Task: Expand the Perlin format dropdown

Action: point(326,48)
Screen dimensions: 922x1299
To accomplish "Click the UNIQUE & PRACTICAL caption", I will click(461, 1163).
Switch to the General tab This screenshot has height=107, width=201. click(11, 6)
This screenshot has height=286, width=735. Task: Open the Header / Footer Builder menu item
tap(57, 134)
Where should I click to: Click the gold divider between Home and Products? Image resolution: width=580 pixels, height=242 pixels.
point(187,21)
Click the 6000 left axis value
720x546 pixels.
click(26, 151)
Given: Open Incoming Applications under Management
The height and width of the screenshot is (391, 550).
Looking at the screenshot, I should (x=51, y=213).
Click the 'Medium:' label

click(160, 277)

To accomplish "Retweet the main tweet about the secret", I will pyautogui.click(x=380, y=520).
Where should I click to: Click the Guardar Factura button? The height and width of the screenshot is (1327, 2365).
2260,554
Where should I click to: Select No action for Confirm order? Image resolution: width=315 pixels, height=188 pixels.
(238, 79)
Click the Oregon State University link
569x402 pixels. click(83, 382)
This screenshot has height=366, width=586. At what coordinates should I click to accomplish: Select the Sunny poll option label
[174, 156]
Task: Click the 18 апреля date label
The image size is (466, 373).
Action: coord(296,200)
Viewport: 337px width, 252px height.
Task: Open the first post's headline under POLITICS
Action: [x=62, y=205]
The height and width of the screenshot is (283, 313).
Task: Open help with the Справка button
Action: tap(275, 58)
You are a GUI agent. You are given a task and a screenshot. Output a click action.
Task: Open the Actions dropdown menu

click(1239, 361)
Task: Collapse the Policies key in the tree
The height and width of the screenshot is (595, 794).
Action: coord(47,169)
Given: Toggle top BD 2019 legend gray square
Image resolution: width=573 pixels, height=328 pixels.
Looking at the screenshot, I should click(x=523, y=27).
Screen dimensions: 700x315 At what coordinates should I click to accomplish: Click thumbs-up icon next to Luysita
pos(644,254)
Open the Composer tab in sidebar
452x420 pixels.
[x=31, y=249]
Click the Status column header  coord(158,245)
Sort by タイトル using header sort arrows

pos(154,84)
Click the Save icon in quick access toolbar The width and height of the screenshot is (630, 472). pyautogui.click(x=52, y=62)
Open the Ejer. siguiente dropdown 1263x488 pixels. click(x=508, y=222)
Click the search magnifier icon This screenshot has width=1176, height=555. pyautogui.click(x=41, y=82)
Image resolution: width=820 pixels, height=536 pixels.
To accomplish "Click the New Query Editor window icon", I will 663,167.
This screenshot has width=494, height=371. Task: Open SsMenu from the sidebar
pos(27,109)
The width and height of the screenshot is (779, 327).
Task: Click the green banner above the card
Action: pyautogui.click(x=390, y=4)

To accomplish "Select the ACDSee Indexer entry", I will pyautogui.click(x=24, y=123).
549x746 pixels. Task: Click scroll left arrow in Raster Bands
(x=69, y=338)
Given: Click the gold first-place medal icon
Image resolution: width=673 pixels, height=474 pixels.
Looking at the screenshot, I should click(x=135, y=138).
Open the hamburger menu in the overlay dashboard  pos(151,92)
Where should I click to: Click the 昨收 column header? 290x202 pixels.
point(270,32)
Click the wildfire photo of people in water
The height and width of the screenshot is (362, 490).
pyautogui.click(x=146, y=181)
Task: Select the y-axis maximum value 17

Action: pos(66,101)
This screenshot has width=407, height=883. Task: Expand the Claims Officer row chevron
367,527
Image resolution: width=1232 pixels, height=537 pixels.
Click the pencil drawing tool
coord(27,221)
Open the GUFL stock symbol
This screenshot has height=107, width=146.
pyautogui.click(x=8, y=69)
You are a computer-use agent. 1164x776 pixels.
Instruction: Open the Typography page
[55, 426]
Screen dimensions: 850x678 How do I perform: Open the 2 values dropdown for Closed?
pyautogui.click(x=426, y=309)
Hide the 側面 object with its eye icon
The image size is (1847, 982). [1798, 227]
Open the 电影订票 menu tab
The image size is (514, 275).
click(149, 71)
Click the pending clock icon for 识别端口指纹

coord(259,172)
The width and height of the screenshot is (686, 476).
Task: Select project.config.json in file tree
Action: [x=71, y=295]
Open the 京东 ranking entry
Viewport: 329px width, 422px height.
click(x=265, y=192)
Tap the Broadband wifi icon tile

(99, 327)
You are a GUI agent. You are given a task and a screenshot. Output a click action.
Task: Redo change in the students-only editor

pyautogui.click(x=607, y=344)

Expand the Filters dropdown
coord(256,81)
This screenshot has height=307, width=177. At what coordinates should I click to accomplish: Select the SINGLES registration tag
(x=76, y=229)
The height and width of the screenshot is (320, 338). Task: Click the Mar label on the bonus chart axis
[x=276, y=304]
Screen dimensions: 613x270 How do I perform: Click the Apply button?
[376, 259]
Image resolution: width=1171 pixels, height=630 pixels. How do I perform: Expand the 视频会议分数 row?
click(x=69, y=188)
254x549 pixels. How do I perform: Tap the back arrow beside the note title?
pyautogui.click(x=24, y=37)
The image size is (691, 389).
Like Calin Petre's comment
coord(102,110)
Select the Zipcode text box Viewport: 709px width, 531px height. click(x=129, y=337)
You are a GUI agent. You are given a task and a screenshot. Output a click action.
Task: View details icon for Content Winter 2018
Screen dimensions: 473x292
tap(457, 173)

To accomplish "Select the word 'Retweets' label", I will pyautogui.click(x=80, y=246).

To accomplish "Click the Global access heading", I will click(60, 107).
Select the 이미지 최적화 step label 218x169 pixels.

Task statement:
Could you say how many lines in the data above contain "access"? Reply with the number alone.

Your response:
2